Review Summary: Finally, a soundtrack that succeeds in exactly what it is supposed to do.1 of 1 thought this review was well written
Hanna is a soundtrack to a movie. That sentence wasn’t too hard to understand, now was it? Apparently, for many modern movie soundtracks, producers, this concept is beyond their reach. They are far too busy either making grandiose, “epic”, soundscapes that ultimately work against the movie, or see how many big name bands they can cram together to garner some attention into getting people buying their soundtrack. Sometimes they even enter into the worst vice of all, being boring.
The Chemical Brothers rather cleverly avoided these pitfalls by doing perhaps the most obvious thing of all, exactly what they were hired to do. They make a soundtrack to a movie. Songs stick directly to the important moods of the story, not getting caught up in words (sans the final track) or excessively flashy instrumentation. Much of the album is spent sending the listener on alternating volleys of songs emanating naïve innocence (Hanna) to songs dripping wet with the sweat of pure urgency (Escape 700). Two moods that are highly relevant to the story of a child assassin. The album only strays from this established set-up on a few occasions. Occasions carefully planned to establish the inherent dissonance in the concept of a child assassin. Whether it is the unsettling childhood toy keyboard sounds of The Sandman or the complete opposites being playfully juxtaposed in The Devil is in the Beats, each song sounds like it has meaning and purpose.

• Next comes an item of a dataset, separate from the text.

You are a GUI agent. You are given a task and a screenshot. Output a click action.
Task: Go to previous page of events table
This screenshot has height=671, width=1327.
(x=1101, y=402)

When playing the record, certain aspects of the songs leave the listener in awe. Not in the sense of how dense the music is--this is the Chemical Brothers we are talking about after all. No, it is more awe-inspiring in the sense that none of the elements feel wasted or become tiring--there is no boring lull in the album. They took the best parts of Further and Dig Your Own Hole, trimmed the fat, cranked the darkness to 11, and ended up with one of the most engaging records of their career, not to mention contributing one of the best soundtracks in the past few years.